> _YOUR GOAL_
Could you switch every "Carvings" in the listing below to "Sculptures" and write the lines out again with everything else unchanged?

---------- DATASET EXCERPTS ----------

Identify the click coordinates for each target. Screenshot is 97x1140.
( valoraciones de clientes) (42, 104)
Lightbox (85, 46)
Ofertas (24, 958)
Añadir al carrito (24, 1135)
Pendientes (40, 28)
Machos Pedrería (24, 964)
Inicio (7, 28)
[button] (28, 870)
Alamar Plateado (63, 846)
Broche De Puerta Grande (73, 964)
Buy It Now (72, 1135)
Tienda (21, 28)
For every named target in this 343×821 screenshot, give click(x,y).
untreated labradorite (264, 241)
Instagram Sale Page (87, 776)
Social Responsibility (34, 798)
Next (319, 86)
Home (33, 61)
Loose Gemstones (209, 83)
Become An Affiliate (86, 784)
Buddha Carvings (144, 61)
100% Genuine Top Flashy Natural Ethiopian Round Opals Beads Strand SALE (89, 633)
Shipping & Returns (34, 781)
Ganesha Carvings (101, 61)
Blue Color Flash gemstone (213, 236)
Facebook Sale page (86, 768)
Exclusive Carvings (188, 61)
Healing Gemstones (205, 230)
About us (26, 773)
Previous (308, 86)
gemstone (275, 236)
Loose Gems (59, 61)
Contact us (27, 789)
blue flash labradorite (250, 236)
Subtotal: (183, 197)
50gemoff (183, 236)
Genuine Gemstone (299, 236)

----------

> _REPLY_
Identify the click coordinates for each target. Screenshot is 97x1140.
( valoraciones de clientes) (42, 104)
Lightbox (85, 46)
Ofertas (24, 958)
Añadir al carrito (24, 1135)
Pendientes (40, 28)
Machos Pedrería (24, 964)
Inicio (7, 28)
[button] (28, 870)
Alamar Plateado (63, 846)
Broche De Puerta Grande (73, 964)
Buy It Now (72, 1135)
Tienda (21, 28)
For every named target in this 343×821 screenshot, give click(x,y).
untreated labradorite (264, 241)
Instagram Sale Page (87, 776)
Social Responsibility (34, 798)
Next (319, 86)
Home (33, 61)
Loose Gemstones (209, 83)
Become An Affiliate (86, 784)
Buddha Sculptures (144, 61)
100% Genuine Top Flashy Natural Ethiopian Round Opals Beads Strand SALE (89, 633)
Shipping & Returns (34, 781)
Ganesha Sculptures (101, 61)
Blue Color Flash gemstone (213, 236)
Facebook Sale page (86, 768)
Exclusive Sculptures (188, 61)
Healing Gemstones (205, 230)
About us (26, 773)
Previous (308, 86)
gemstone (275, 236)
Loose Gems (59, 61)
Contact us (27, 789)
blue flash labradorite (250, 236)
Subtotal: (183, 197)
50gemoff (183, 236)
Genuine Gemstone (299, 236)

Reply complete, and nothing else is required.